Besides your female partner feeling different possible ways about you by the end based on your choices, there are a few other variables that aren’t set in stone. If you play in a way the game deems the “paranoid” track, bodies on the floor will occasionally make little movements and stuff. A great, unnerving detail.
Also, one of the recognizable characters that filmed footage for the game hadn’t appeared by the time I finished it. I’m not sure how to make that happen! I wish someone with a lot of free time, bad taste, and a video game website would dive in, and plot out and explain all of the different paths and outcomes. That would be a cool thing for someone like that to do.
It wouldn’t be me, however, as I repeatedly got lost no matter where the hell they put me. Someone else should do it. That would be great. I got lost in a motel lobby at one point.
Ultimately, I don’t have a definitive conclusion on The X-Files game. If you think you might like it, you should play it, but have a guide handy, for the love of god. If you’re an X-Files fan who’s curious about the story and footage, maybe just watch a YouTube video. Pause it and click random spots on the page with your mouse cursor if you want to simulate playing the game.
P.S. Hilariously, as I was finishing up my research on the game and getting ready to write about it, I saw a few different mentions of a “Artificial Intuition” mechanic I could switch on — basically a hint system.
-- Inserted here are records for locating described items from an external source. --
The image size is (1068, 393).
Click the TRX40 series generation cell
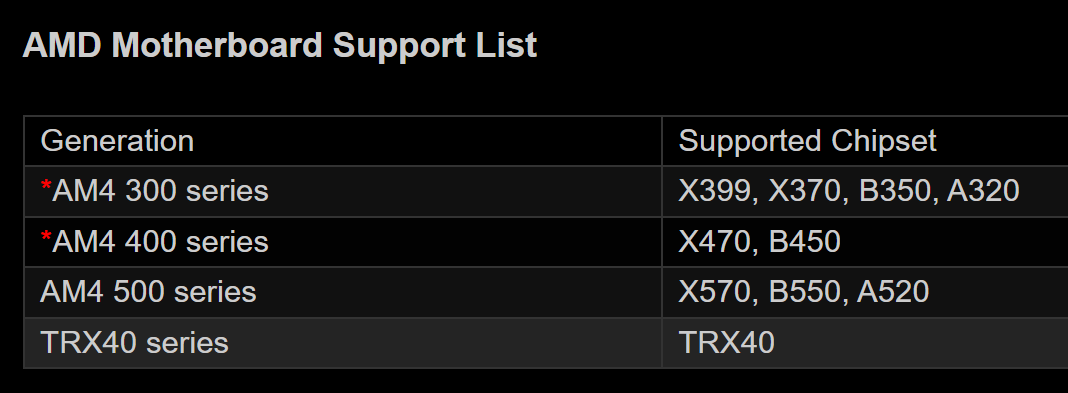tap(343, 343)
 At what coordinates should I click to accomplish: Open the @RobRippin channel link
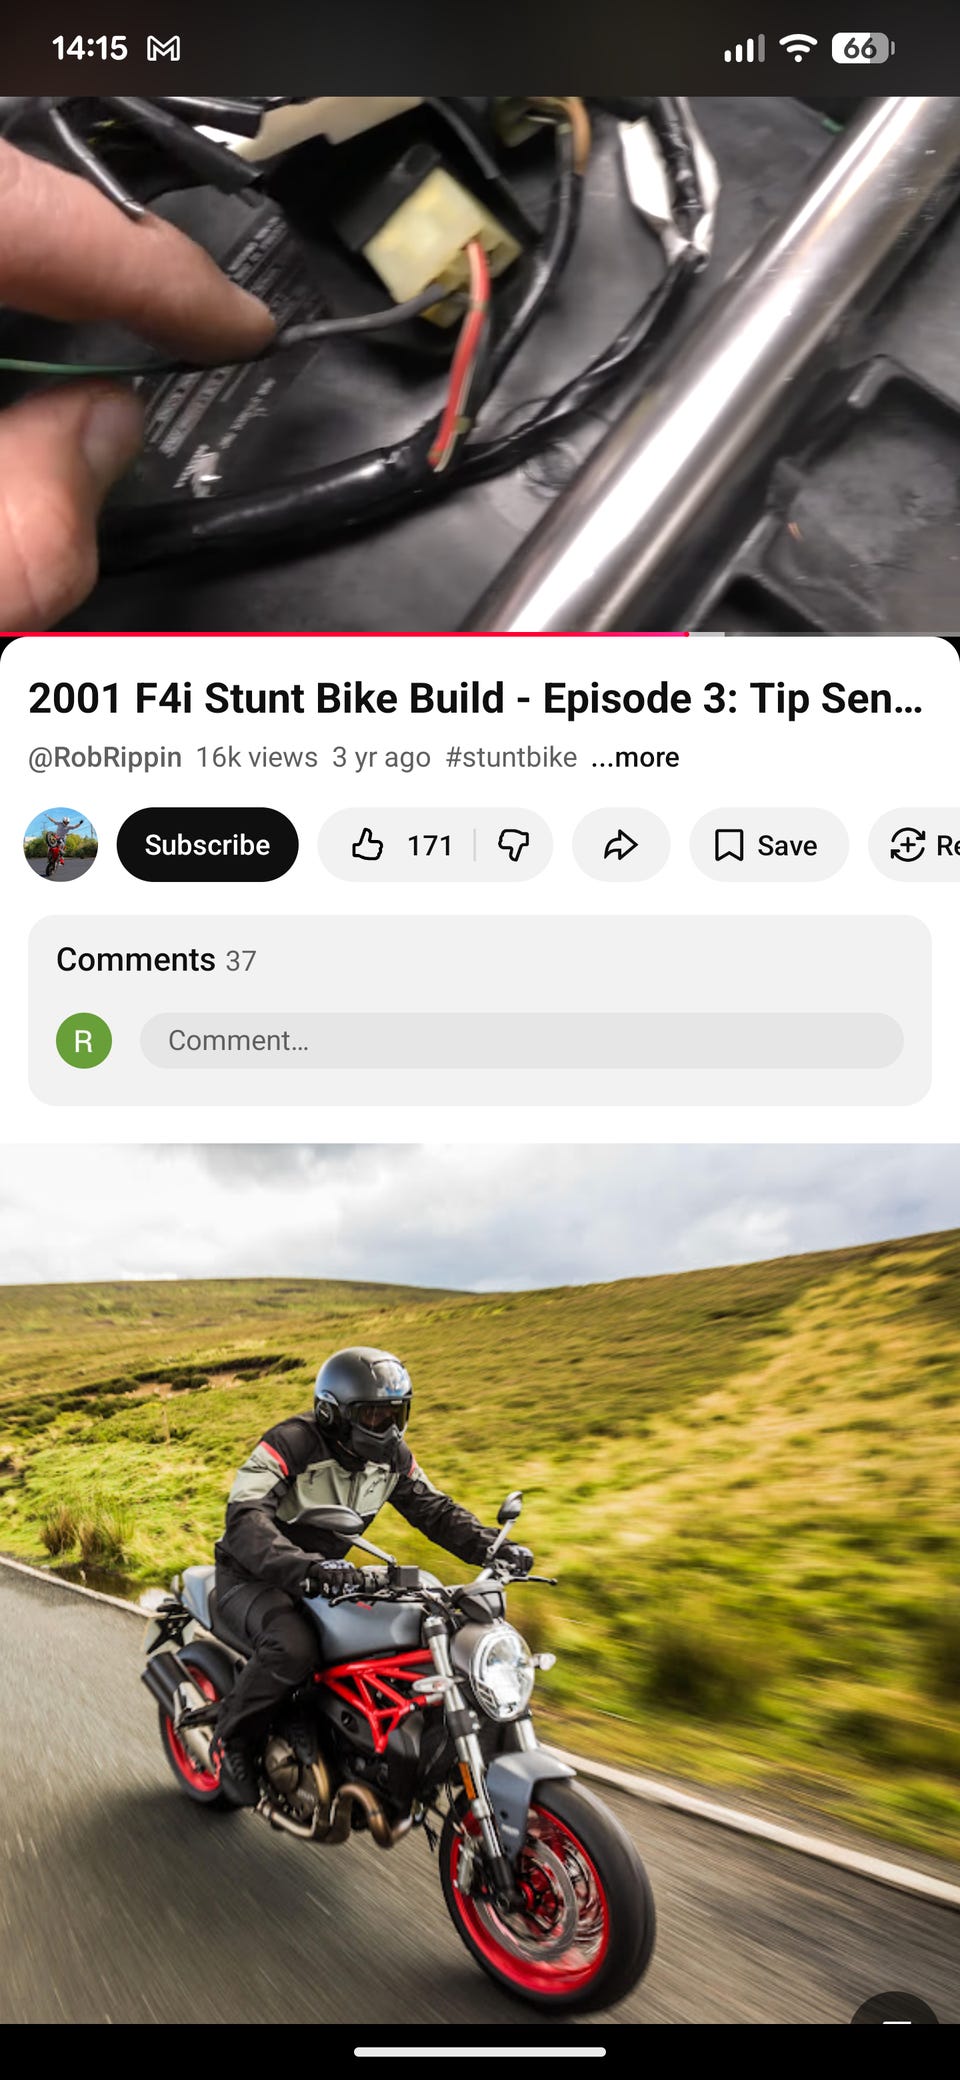coord(105,757)
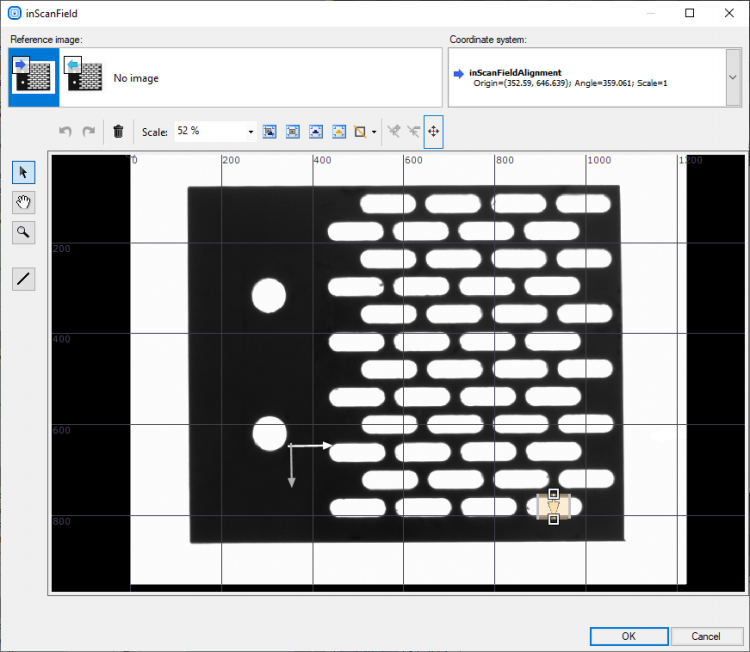Pick the magnifier zoom tool

(x=24, y=233)
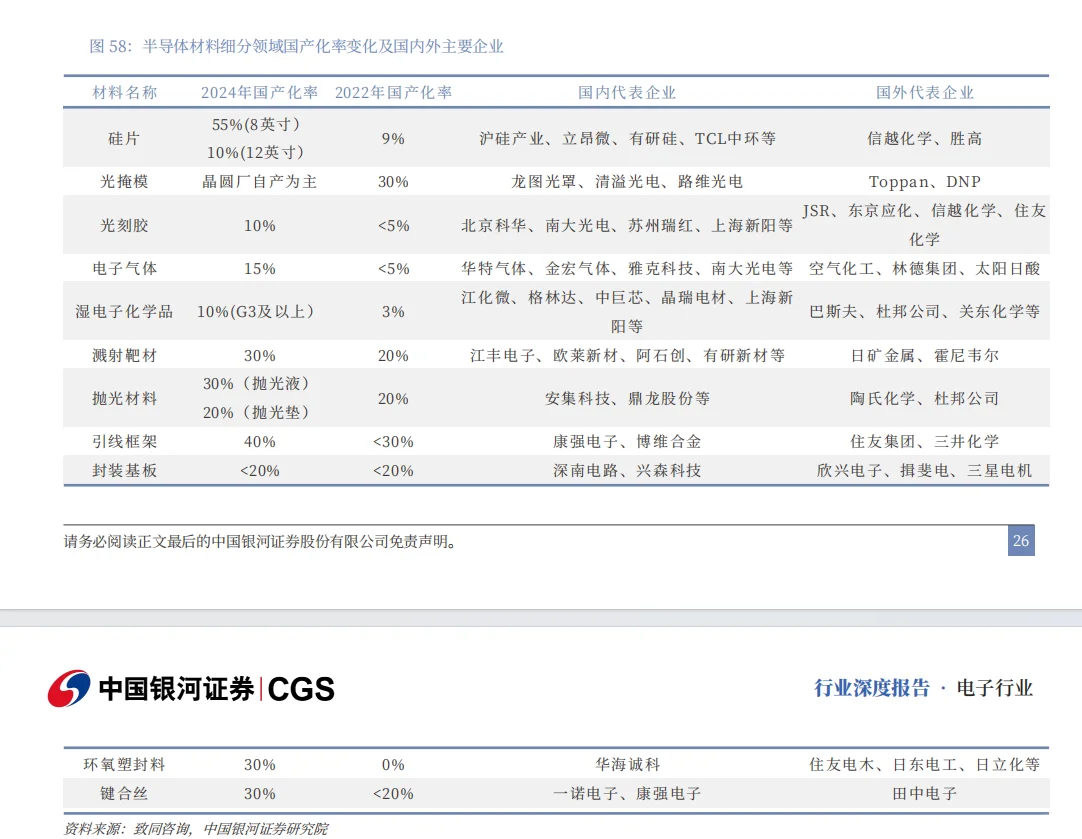Click the 中国银河证券 galaxy logo
Viewport: 1082px width, 839px height.
(x=68, y=688)
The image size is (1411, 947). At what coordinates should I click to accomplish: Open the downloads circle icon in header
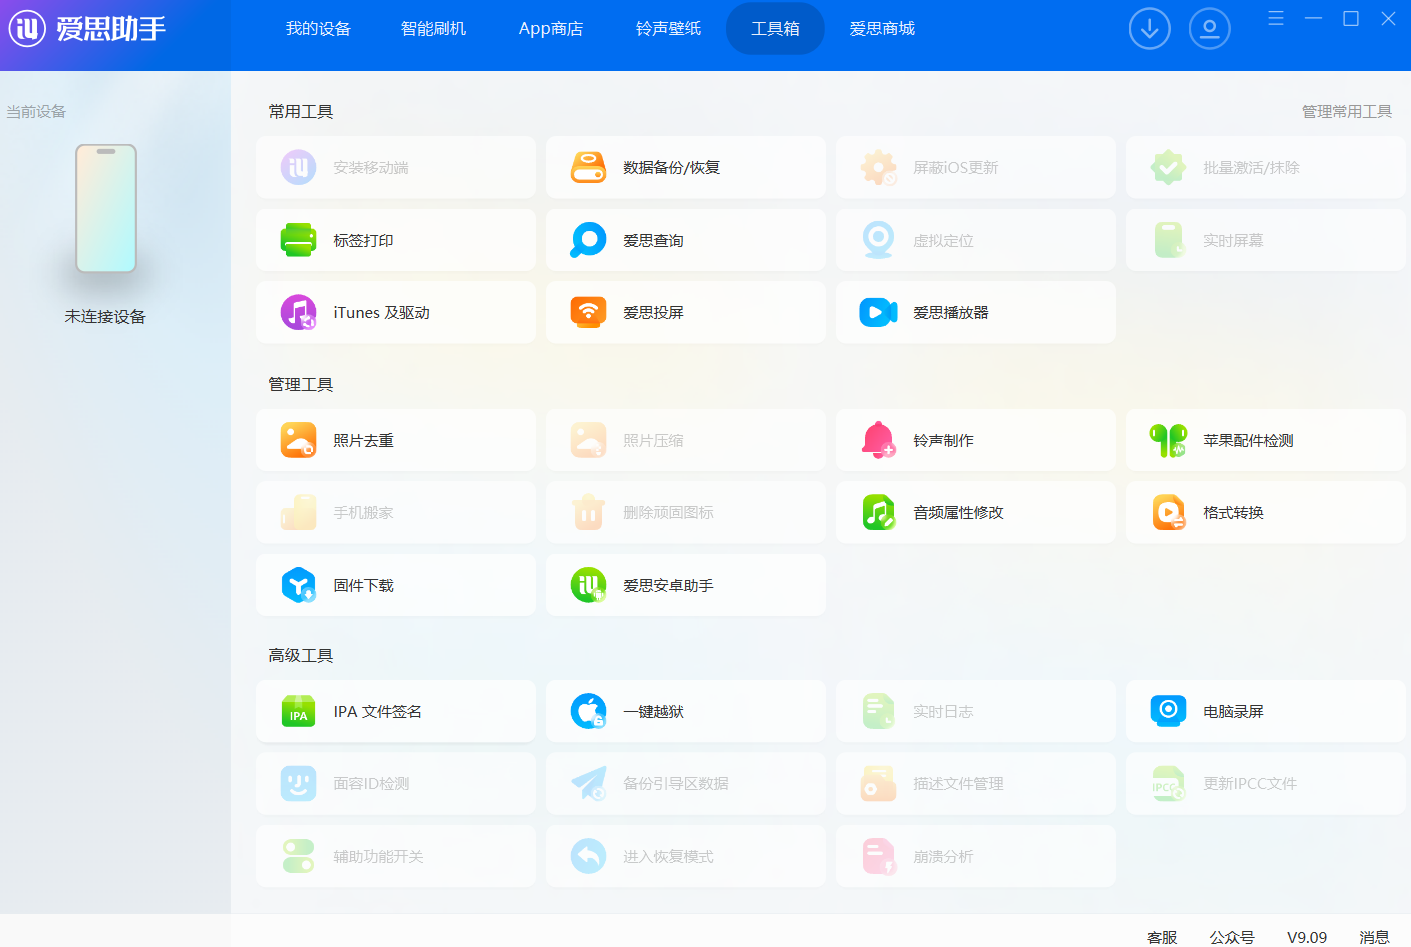click(x=1149, y=29)
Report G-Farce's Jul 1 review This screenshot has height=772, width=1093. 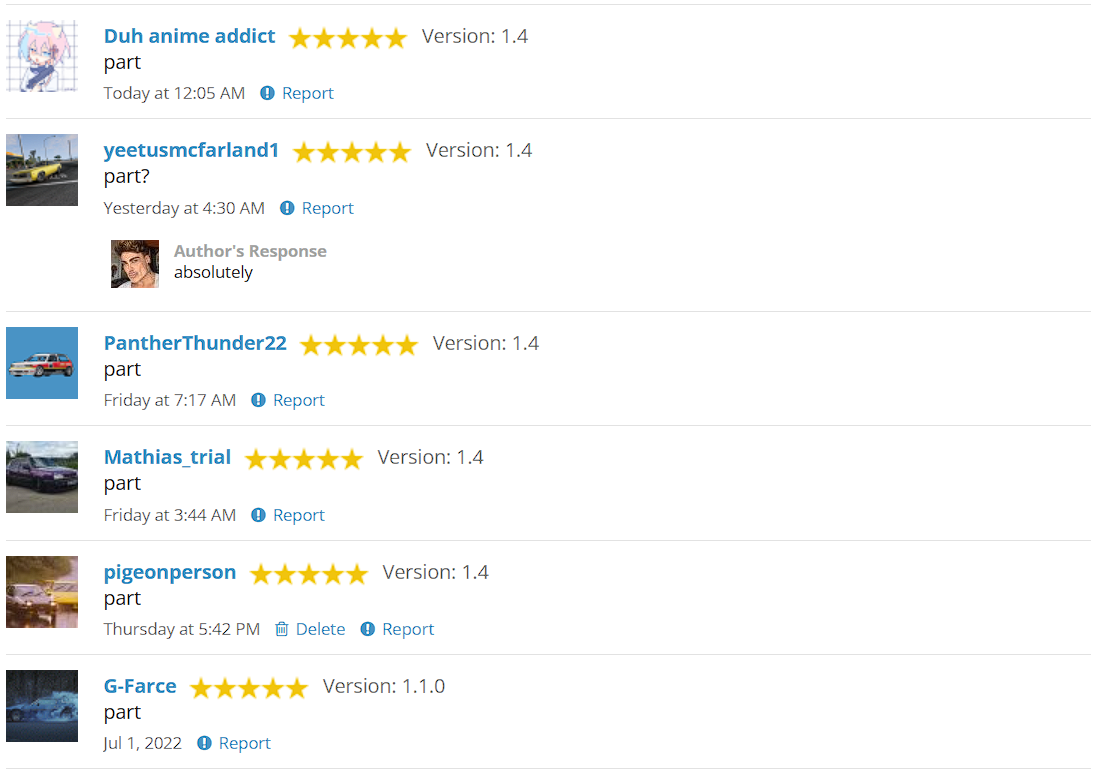[x=234, y=743]
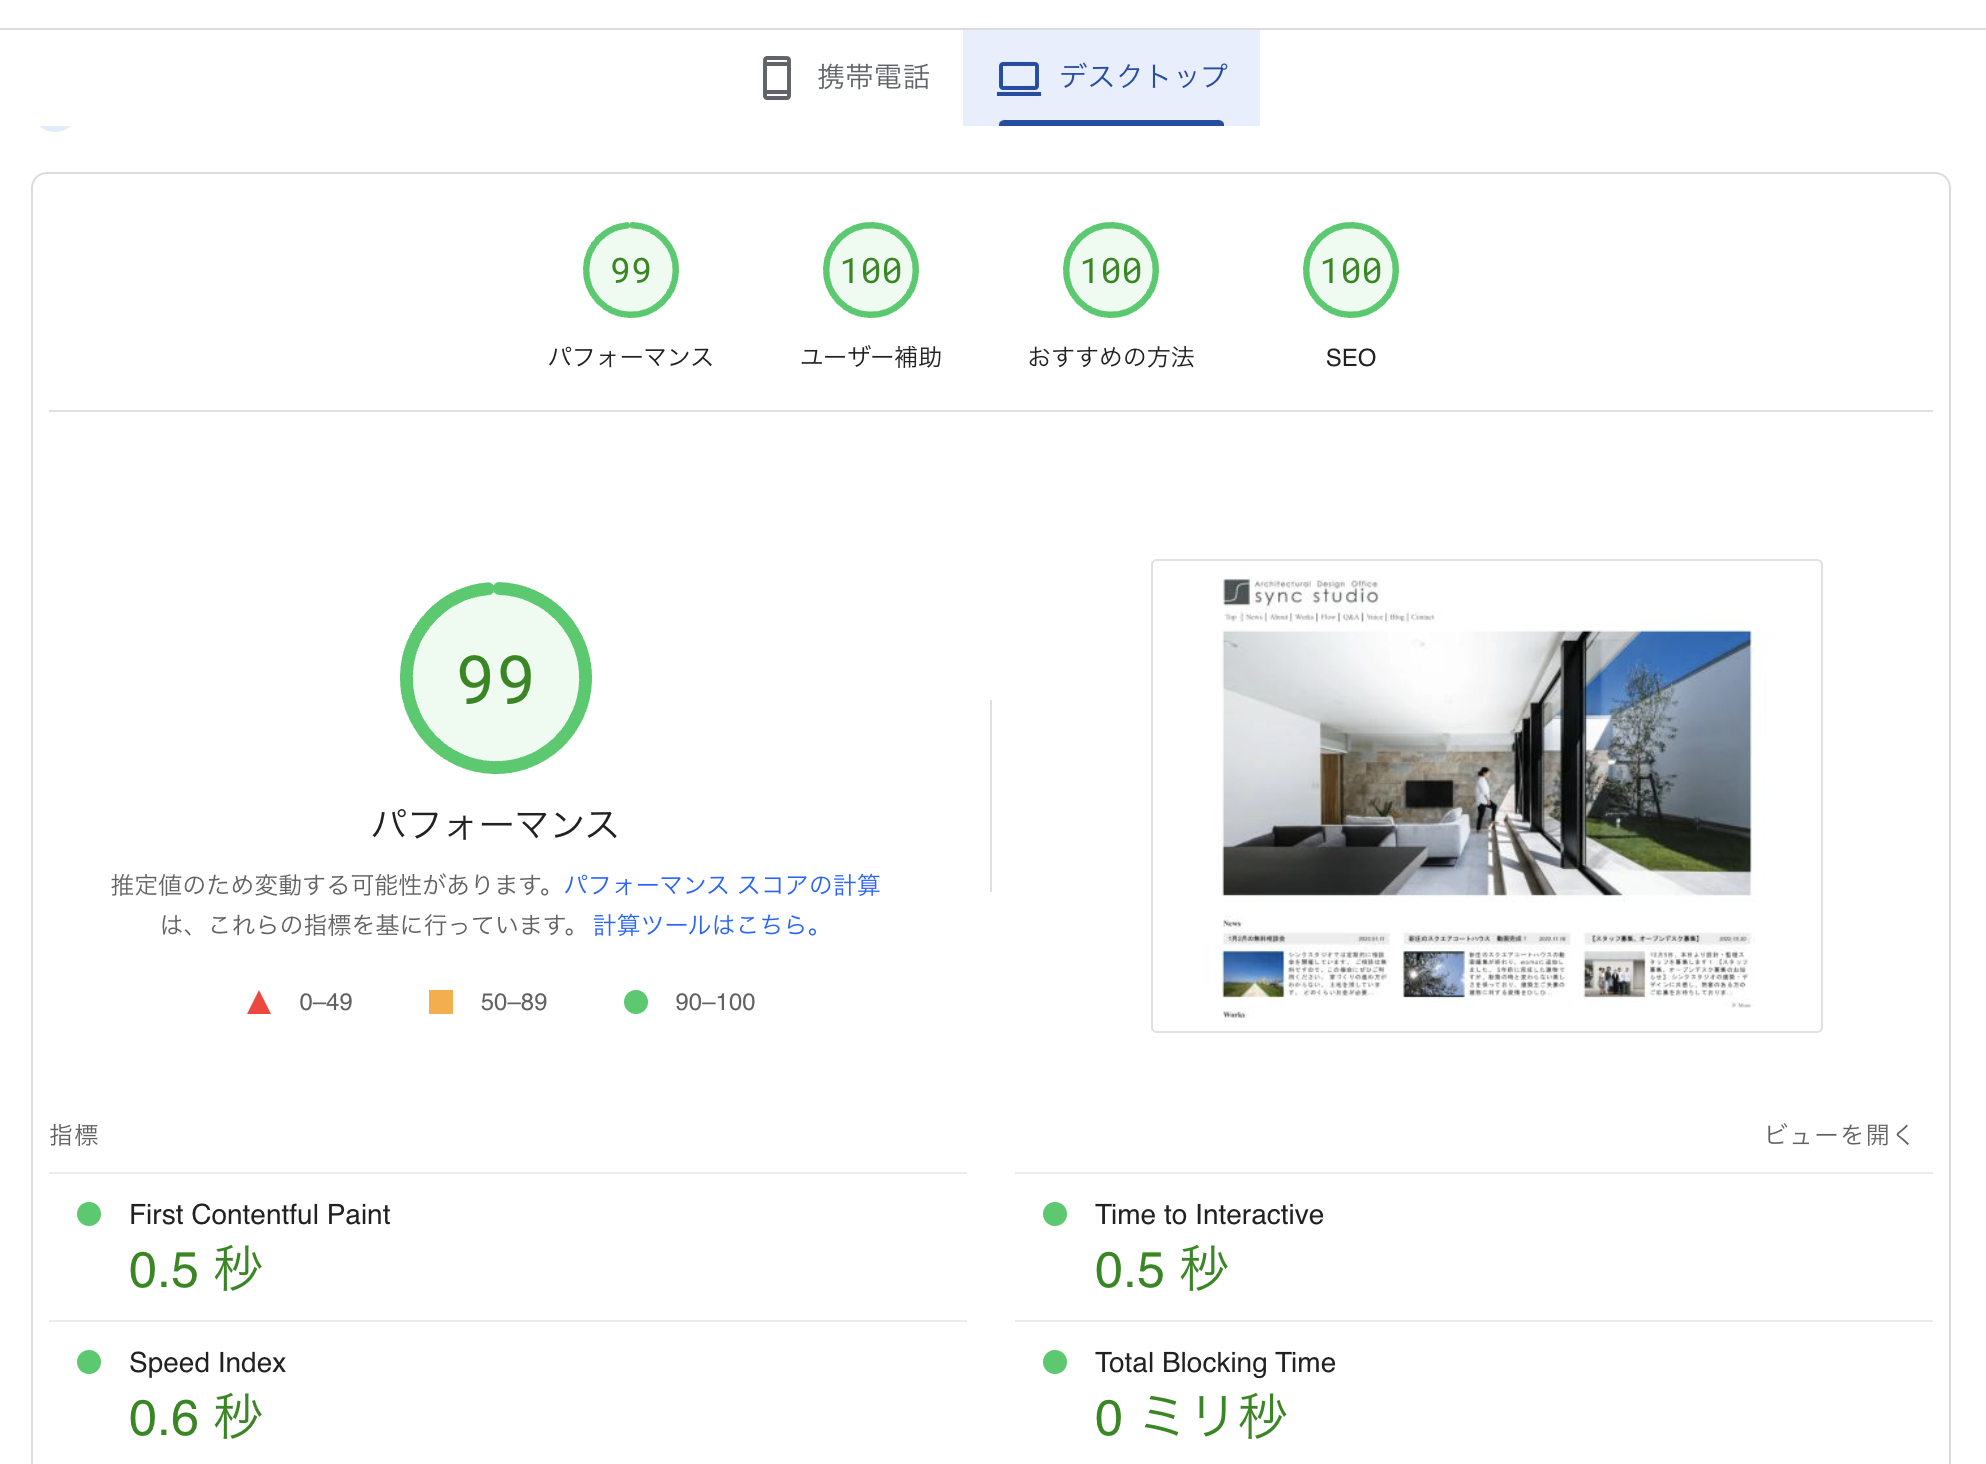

Much like the truth, the help I needed was out there, you just have to know where to look for it.
Hi, if you mean the cigarette smoking man with "recognizable character", he only appears in a small optional scene (if you die in that warehouse explosion). There are 3 different scenes (afair) that can trigger if you die there and i heard it depends on which "mood path" you have chosen the most but it could also be just random. 1 is just the explosion, 2 is the explosion plus the alien-possessed Rauch guy watching it, 3 is the CSM lighting a cigarette in front of the burning warehouse.
I agree with your review, i love this game because it captures the 90s X Files atmosphere perfectly (i'm a huge fan of the series), it's very creepy at times thanks to the dark locations, moody light, sound design and ambient soundtrack straight out of the TV show. The unexpected deaths/ game over screens can even add to the omnipresent tension in some of the locations.
But from a sheer gameplay perspective, there is just too much trial and error with all the unpreventable and unforeseen game over and death events, navigation is very hard, lots of pixel hunting, the mood and dialogue options have barely any real consequences besides small details and there are some bad plot decisions and dead ends (e.g. you can't properly finish the game if you use common sense and kill Cook at your encounter in the secret base laboratory). Those can only be corrected by having multiple save games. Still, i come back to this every 5 years or so, great childhood memories.